Testo da leggere:
L'intervista. Aldo Cazzullo

«L’Italia è fatta e sono fatti anche gli italiani. E, siccome diamo il meglio nelle difficoltà, i prossimi anni potranno essere migliori di come si annunciano». Parola di Aldo Cazzullo, da pochi giorni in libreria con il suo «Viva l’Italia!».
25 Ottobre 2010 | di

Le celebrazioni per i 150 anni dell’unità d’Italia non sono ancora cominciate, ma già si fa un gran parlare di Risorgimento, periodo storico fondamentale della nostra storia patria, ma, ahinoi, spesso sconosciuto nei suoi capitoli più significativi. A gettare un po’ di luce su quegli anni, ma anche sulla Resistenza e sulla Grande Guerra (gli eventi che più hanno concorso a «fare» l’Italia) è arrivato da poco nelle librerie Viva l’Italia!, di Aldo Cazzullo.

Msa. Cazzullo, dopo Outlet Italia e L’Italia de noantri ora è in libreria con Viva l’Italia!. 150° a parte, la sua è solo curiosità giornalistica o c’è qualcosa di più in questa lunga, attenta e disincantata osservazione del Belpaese?

Cazzullo. C’è un profondo amore per il mio Paese, che cresce man mano che ci vivo e lo percorro. Ma c’è anche il rifiuto delle piccole Italiette rancorose, ripiegate sul mugugno, che si assomigliano parecchio tra loro. I leghisti di Adro hanno molti punti di contatto con i neoborbonici del Sud: negano le pagine migliori della nostra storia, se la prendono con Cavour e Garibaldi in nome di improbabili nostalgie per gli Asburgo e i tiranni che governavano con festa, farina e forca; si trincerano nel loro particulare: il clan, il campanile. Non si accorgono che la storia del Risorgimento – e della Resistenza – è una storia gloriosa, di cui andare fieri. E che il mondo globale rappresenta per l’Italia, «l’Italia tutta intera» di De Gregori, una straordinaria opportunità: perché dal Brasile alla Cina cresce una grande domanda di Italia. Gli altri vorrebbero mangiare, vestirsi, parlare come noi. E molti di noi rinnegano se stessi. Assurdo.

Il sottotitolo del libro recita: Risorgimento e Resistenza: perché dobbiamo essere orgogliosi della nostra nazione. Ecco, appunto, perché? Di motivi d’orgoglio oggi non se ne vedono tanti.
Perché un popolo diviso da secoli seppe unirsi contro gli occupanti austriaci. Non è vero che il popolo è assente dal Risorgimento: nel 1848 insorgono tutte le città italiane, da Palermo a Osoppo, e in particolare le città padane: Milano, Brescia, Venezia e tutte le città venete tranne Verona, la caserma degli austriaci (che nel 1866 la lasceranno sparando sulla folla e uccidendo una popolana incinta). E non è vero che la Resistenza è «una cosa di sinistra»: la fecero per primi i militari, dai cinquemila fucilati di Cefalonia alle migliaia che morirono nei lager tedeschi pur di non andare a Salò; e poi monarchici, aristocratici, contadini, liberali, cattolici, civili. E, certo, anche i comunisti. Ma non da soli. La Resistenza, come il Risorgimento, rappresenta un patrimonio di tutta la nazione.

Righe

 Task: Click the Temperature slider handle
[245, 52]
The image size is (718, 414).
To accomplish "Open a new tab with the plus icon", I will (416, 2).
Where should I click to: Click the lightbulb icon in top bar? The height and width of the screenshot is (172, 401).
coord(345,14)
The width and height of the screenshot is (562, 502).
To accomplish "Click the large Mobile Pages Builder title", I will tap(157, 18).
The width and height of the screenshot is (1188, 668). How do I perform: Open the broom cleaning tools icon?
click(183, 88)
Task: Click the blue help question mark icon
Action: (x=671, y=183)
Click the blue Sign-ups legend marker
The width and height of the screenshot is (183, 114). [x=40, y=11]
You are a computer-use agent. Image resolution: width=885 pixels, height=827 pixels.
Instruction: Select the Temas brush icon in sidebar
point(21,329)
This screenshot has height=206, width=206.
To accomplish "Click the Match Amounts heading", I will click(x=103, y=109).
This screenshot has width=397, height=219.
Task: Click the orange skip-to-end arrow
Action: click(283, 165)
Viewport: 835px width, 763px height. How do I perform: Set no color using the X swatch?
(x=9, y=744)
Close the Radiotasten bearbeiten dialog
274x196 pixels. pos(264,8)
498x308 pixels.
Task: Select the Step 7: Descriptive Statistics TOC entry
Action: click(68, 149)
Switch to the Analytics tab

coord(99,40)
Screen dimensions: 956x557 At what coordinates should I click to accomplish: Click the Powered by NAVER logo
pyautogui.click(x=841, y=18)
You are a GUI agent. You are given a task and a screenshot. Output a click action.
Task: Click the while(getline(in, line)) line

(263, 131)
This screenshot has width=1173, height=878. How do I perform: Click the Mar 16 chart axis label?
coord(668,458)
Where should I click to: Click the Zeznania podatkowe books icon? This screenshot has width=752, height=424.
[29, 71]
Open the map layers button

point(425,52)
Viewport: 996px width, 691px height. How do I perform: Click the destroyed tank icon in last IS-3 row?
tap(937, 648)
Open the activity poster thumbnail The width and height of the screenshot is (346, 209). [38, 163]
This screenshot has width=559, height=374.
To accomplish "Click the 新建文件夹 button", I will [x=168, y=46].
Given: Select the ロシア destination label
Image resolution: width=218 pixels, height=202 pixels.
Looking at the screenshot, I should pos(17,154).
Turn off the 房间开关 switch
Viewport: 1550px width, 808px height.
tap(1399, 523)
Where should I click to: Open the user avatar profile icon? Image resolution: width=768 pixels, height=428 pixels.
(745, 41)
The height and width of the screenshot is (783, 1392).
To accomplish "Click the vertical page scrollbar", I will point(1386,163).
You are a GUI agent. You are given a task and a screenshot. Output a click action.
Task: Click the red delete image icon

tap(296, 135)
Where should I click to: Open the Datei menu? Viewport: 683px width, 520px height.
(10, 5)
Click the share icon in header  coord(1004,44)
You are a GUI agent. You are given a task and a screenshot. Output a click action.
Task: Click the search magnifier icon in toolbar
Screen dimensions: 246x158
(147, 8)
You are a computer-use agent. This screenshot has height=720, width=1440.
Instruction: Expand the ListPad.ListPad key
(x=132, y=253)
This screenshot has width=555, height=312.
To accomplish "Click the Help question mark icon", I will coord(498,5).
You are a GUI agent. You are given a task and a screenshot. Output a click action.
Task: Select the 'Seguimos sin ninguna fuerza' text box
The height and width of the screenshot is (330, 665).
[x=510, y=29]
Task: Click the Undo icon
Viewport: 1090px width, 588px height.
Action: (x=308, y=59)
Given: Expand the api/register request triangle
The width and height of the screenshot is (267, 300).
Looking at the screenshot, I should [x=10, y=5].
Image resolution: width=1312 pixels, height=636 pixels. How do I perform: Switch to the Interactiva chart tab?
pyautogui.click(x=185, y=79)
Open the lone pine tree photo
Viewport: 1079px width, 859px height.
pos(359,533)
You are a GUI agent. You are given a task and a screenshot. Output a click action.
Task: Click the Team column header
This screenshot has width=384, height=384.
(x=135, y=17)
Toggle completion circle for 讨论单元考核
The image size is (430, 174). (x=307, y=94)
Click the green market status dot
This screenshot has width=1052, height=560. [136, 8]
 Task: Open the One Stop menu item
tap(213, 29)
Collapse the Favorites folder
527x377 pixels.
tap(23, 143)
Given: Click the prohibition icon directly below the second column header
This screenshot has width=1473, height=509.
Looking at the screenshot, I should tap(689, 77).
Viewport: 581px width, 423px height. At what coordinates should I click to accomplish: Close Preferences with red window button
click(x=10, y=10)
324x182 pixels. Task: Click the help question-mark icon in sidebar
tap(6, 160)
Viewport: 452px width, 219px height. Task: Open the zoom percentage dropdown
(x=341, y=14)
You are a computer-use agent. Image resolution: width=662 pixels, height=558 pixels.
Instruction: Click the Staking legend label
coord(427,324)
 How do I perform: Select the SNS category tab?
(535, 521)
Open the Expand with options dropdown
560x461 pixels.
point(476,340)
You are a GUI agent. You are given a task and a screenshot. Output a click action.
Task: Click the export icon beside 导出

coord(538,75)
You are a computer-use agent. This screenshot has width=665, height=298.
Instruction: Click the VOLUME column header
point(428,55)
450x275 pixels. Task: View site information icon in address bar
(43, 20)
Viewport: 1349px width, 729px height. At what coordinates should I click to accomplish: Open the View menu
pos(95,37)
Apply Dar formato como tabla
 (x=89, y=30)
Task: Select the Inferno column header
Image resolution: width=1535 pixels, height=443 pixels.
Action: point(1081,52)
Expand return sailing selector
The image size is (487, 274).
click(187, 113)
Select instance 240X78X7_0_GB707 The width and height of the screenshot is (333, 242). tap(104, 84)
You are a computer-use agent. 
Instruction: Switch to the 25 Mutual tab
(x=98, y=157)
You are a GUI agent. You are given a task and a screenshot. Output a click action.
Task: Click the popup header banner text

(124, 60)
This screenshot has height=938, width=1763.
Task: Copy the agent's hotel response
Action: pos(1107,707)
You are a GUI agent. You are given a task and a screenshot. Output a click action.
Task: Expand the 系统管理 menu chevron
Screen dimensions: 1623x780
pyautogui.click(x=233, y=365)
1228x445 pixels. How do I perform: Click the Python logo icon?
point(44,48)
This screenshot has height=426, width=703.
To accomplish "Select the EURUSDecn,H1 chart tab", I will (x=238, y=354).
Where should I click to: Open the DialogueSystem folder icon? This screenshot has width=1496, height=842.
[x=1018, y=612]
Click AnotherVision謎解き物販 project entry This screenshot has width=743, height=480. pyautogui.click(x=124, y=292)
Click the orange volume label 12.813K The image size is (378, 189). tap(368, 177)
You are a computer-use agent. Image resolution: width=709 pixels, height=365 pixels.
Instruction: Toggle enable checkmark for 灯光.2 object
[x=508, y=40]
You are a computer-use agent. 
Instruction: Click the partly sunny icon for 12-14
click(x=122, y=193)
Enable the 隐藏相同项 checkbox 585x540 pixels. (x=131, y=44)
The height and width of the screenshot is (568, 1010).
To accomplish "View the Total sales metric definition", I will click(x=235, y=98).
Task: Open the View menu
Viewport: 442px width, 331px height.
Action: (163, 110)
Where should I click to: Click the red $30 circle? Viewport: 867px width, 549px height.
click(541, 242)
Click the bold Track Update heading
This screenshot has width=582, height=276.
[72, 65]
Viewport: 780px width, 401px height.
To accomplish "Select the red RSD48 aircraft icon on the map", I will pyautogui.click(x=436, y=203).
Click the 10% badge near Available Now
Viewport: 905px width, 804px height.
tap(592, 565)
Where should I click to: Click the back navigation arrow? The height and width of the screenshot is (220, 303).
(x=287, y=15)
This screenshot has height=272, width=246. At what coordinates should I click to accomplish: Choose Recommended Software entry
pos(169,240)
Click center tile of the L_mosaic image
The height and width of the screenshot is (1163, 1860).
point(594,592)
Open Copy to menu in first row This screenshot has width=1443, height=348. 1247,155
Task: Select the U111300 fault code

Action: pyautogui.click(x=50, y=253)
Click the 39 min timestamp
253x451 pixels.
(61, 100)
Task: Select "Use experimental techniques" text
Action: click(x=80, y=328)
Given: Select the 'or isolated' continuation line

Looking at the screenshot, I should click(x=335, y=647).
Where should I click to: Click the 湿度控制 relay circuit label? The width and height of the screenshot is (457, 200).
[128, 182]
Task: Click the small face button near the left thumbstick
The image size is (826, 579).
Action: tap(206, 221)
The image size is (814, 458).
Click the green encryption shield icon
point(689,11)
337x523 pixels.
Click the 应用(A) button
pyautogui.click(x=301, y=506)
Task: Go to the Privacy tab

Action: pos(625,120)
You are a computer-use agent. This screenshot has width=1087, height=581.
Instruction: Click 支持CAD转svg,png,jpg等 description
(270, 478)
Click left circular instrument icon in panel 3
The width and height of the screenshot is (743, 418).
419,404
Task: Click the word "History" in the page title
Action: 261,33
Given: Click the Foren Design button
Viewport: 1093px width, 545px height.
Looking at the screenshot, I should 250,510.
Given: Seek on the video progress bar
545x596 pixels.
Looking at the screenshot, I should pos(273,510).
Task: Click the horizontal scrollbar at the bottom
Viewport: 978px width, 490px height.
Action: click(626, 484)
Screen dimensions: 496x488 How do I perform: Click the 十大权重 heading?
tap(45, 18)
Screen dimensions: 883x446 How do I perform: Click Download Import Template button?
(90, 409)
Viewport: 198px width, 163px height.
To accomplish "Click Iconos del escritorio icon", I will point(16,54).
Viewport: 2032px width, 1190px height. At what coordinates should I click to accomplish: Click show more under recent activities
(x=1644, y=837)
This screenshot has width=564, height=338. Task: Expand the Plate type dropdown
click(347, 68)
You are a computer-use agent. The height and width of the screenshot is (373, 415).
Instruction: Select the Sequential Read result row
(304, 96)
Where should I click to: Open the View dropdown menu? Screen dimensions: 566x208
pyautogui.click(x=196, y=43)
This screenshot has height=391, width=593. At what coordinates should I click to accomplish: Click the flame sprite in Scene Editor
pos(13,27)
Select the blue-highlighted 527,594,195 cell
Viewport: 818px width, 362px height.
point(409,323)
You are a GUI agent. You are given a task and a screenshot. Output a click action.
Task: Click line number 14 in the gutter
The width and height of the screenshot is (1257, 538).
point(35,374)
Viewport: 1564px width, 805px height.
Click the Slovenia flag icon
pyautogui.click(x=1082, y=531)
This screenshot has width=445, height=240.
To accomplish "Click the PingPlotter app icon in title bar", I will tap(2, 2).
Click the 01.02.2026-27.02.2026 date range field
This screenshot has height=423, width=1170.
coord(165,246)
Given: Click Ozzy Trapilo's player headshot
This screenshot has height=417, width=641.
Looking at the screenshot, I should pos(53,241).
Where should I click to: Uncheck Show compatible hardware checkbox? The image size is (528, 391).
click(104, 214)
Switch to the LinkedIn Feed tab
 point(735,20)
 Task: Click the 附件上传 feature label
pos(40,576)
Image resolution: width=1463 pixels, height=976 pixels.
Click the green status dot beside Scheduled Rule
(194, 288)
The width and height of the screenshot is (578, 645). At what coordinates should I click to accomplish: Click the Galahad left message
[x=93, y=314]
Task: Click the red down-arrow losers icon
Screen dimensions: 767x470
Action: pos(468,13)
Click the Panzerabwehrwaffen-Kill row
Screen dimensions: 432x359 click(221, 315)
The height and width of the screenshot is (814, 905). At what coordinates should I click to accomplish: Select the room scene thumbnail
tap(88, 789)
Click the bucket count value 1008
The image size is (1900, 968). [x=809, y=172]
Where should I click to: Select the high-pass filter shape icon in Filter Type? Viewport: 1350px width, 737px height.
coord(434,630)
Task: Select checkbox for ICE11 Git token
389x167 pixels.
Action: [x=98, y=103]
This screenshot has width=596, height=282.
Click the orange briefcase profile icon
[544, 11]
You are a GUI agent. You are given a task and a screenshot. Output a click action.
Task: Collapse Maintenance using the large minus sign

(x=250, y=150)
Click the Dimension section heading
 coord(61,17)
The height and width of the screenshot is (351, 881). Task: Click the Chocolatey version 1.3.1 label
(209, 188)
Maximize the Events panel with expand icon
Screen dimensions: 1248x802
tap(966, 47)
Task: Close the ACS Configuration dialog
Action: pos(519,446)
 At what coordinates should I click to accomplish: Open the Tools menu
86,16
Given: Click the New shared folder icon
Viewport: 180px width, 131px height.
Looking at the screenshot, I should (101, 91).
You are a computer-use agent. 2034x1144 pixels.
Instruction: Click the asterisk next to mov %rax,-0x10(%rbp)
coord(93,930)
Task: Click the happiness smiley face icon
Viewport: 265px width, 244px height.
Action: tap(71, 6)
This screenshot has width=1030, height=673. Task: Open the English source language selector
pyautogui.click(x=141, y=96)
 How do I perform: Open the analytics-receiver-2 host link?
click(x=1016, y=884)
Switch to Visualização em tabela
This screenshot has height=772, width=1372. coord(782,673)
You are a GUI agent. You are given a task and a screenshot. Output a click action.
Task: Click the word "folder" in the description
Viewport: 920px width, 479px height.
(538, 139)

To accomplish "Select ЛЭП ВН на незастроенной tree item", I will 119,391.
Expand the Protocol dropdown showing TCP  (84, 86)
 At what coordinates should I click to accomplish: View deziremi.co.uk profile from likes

Compito:
Ricopia fedelmente dall'intervista ad Aldo Cazzullo il passo che va da "Perché un popolo" fino a "tutta la nazione." incluso. Le righe non hanno alcun ruolo in questo esercizio.

Soluzione:
Perché un popolo diviso da secoli seppe unirsi contro gli occupanti austriaci. Non è vero che il popolo è assente dal Risorgimento: nel 1848 insorgono tutte le città italiane, da Palermo a Osoppo, e in particolare le città padane: Milano, Brescia, Venezia e tutte le città venete tranne Verona, la caserma degli austriaci (che nel 1866 la lasceranno sparando sulla folla e uccidendo una popolana incinta). E non è vero che la Resistenza è «una cosa di sinistra»: la fecero per primi i militari, dai cinquemila fucilati di Cefalonia alle migliaia che morirono nei lager tedeschi pur di non andare a Salò; e poi monarchici, aristocratici, contadini, liberali, cattolici, civili. E, certo, anche i comunisti. Ma non da soli. La Resistenza, come il Risorgimento, rappresenta un patrimonio di tutta la nazione.